Sunday, February 27, 2011

Paradigm Shift Toward What We Needed

The most interesting conversation just happened in my neighbors kitchen and only seems like the most revelatory idea I have heard in a long time. Time will be the judge. It started with the typical complaints from professors, of which I am one, around the same age late 30's early 40's, about students who have a very different approach to social interactions in the classroom. The question that arose concerns our understanding of students and their ability to comprehend the issues that impact lives such as politics, economics, and social responsibility. We question ourselves about the thoughts that our parents and academic advisors had about us and if they were the same? Or are we just getting old and we have fallen out of touch with those 20 somethings whose lives are inundated with techno this and iStuff that only to become like our predecessors?

The conversation moved to the idea that the technological shift that has happened is so pervasive that little time has elapsed to adjust our thinking about consequences, or benefits of these advancement on teaching, the quality of education, and the real benefit of human interaction when learning about design in particular. As any good researcher worth their salt would ask, "is that necessarily bad that students have lost the ability, or more appropriately bothered to socially engage in the polite policies, and political morass that we have had to endure"? On the one hand, it is important if the shift, as great as the one we are currently experiencing, gets lost in the transition we later determine to be of value. On the other, (I credit my wife for this idea) it may be the perfect thing these people will need later in their lives.
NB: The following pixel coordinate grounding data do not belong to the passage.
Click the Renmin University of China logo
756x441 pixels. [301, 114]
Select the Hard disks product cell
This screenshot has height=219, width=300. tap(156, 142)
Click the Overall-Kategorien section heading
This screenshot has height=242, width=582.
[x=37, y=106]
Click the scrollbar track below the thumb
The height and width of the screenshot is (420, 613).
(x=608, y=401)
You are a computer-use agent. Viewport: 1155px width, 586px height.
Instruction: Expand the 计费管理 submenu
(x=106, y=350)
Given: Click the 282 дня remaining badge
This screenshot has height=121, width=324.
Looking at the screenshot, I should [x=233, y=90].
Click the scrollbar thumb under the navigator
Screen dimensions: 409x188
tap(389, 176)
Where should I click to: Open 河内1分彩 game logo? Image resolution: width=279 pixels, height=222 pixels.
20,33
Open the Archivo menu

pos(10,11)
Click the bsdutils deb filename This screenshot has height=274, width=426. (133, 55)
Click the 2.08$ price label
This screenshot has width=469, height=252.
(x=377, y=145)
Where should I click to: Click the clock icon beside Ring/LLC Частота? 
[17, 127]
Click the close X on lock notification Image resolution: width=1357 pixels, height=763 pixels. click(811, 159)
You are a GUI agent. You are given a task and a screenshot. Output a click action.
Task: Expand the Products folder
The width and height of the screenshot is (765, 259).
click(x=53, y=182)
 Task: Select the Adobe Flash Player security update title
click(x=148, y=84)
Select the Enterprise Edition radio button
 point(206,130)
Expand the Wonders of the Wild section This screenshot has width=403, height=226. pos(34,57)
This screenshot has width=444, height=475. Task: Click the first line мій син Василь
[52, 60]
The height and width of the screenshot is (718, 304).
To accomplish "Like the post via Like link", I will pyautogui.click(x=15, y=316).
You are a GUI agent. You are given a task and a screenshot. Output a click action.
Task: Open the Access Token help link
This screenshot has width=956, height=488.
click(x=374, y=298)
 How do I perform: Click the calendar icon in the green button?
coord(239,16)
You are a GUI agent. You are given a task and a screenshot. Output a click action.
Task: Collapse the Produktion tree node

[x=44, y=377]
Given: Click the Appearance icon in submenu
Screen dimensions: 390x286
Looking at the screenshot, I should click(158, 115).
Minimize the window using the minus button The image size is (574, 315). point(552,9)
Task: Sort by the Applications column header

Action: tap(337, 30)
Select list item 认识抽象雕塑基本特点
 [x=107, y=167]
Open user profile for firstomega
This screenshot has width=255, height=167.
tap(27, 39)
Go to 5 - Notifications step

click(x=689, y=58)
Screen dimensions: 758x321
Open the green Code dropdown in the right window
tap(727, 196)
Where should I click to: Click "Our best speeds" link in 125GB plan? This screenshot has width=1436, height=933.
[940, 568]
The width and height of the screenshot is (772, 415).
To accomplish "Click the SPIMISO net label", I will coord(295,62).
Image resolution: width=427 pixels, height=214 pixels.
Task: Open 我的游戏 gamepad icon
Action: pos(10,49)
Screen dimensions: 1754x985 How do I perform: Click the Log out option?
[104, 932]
As things become more difficult in the arenas of politics and ultimately by economics our students may need to be less socially engaged, less empathetic, and in many ways follow a kind of logic that is "pragmatic". We see it in our students who are not interested in the subjects they have decided to study and have fewer motivations for applying themselves to the work that we would categorize as passionate. As the populations become greater and as jobs become less prevalent these people will need to make difficult choices concerning others. If we believe in the broader "entitlement" tag defining this generation it may be easier to make these decisions if they are less attached, not emotionally involved and can turn away groups who are effected by problems that could make their lives more difficult. A kind of toughness their parents did not have and disconnect to ignore balance in social organizing their parents fought to achieve. This may seem bleak but it does give one some comfort to know that the quality of detachment has its benefits. Text on my children, its only words on a screen.